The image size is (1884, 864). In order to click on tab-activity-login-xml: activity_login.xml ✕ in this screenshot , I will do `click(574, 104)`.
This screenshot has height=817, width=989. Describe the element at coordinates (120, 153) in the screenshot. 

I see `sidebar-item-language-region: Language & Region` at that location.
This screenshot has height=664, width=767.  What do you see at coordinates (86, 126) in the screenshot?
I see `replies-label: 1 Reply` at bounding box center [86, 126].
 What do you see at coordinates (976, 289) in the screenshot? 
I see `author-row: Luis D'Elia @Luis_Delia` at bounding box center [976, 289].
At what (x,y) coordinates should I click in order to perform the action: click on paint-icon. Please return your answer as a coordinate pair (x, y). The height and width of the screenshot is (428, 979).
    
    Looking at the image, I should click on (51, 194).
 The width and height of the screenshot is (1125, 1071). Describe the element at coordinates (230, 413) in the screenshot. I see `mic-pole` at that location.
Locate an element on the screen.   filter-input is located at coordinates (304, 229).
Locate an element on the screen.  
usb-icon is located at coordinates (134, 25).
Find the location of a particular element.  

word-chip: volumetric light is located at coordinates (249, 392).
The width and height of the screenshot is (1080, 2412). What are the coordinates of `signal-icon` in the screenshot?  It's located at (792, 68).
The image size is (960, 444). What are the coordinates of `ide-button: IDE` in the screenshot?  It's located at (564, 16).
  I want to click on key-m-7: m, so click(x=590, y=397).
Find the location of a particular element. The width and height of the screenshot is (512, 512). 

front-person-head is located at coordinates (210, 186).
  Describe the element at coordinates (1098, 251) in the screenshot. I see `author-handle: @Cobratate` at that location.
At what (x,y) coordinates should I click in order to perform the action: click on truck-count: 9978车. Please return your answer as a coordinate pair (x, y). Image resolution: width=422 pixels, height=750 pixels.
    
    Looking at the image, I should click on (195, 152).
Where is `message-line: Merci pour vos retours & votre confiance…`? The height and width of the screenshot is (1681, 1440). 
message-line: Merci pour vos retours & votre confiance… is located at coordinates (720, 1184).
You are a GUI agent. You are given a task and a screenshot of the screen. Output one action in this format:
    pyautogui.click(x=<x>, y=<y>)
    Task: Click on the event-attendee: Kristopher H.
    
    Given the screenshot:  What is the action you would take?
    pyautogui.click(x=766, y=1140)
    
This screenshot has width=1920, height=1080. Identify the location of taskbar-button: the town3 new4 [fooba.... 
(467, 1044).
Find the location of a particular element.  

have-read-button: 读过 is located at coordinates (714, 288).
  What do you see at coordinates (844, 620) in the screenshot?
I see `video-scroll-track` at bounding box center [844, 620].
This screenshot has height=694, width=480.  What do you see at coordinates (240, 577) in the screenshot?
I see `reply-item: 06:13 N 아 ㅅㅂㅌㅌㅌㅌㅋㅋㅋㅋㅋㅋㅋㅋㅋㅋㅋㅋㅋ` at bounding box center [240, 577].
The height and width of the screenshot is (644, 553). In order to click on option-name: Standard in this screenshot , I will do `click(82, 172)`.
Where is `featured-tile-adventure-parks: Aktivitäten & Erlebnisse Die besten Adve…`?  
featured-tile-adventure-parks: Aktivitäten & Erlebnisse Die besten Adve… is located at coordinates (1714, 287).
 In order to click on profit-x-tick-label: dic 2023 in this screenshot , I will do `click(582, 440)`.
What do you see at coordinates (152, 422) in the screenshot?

---

• _Aim of the exercise_: Change "Standard" to "Custom" in the lines that begin at the line containing "What do you see at coordinates (844, 620)" and end after the line containing "The height and width of the screenshot is (644, 553).". Return only those lines, with everything else left the same.

• _Your solution_:
  What do you see at coordinates (844, 620) in the screenshot?
I see `video-scroll-track` at bounding box center [844, 620].
This screenshot has height=694, width=480.  What do you see at coordinates (240, 577) in the screenshot?
I see `reply-item: 06:13 N 아 ㅅㅂㅌㅌㅌㅌㅋㅋㅋㅋㅋㅋㅋㅋㅋㅋㅋㅋㅋ` at bounding box center [240, 577].
The height and width of the screenshot is (644, 553). In order to click on option-name: Custom in this screenshot , I will do `click(82, 172)`.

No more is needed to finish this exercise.